▶ _Goal_: Copy the material below verbatim, from the line containing "Click the 542 vote count" through the line containing "will (x=411, y=31).".

-- Start --

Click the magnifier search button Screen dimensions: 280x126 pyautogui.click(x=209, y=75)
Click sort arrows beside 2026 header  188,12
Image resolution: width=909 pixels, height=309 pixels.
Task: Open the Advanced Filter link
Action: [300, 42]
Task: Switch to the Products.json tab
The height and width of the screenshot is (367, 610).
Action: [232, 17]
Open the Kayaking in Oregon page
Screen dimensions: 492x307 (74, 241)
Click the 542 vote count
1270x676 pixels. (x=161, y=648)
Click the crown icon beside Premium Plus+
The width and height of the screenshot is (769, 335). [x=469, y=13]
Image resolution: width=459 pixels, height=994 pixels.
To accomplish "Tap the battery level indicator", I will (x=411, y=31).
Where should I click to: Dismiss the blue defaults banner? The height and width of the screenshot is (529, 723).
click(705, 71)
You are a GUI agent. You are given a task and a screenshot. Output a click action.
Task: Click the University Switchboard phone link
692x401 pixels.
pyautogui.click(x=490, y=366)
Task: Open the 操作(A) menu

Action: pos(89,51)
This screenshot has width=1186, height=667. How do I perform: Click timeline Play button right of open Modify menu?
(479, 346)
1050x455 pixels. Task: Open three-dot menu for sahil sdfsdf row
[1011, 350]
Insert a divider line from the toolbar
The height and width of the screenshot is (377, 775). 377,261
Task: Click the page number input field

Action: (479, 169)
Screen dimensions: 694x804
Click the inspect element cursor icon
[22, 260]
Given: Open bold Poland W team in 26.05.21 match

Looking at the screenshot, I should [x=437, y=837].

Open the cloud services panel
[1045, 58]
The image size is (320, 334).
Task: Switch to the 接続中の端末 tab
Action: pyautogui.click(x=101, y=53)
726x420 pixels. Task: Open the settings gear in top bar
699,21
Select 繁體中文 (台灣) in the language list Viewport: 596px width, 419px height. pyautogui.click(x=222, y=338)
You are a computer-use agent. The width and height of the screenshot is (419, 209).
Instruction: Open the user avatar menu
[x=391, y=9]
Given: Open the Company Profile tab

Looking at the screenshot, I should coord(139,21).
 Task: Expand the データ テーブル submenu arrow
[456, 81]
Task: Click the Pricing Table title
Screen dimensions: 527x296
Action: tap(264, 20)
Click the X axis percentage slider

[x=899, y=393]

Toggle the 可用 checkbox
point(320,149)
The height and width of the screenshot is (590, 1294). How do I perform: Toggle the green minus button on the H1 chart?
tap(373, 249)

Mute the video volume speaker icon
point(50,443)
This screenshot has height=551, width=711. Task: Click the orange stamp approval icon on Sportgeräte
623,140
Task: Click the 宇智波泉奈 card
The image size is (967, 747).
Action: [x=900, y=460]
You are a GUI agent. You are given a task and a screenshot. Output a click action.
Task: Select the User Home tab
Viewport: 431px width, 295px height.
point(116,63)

-- End --

▶ _Full response_:
Click the 542 vote count
1270x676 pixels. (x=161, y=648)
Click the crown icon beside Premium Plus+
The width and height of the screenshot is (769, 335). [x=469, y=13]
Image resolution: width=459 pixels, height=994 pixels.
To accomplish "Tap the battery level indicator", I will (x=411, y=31).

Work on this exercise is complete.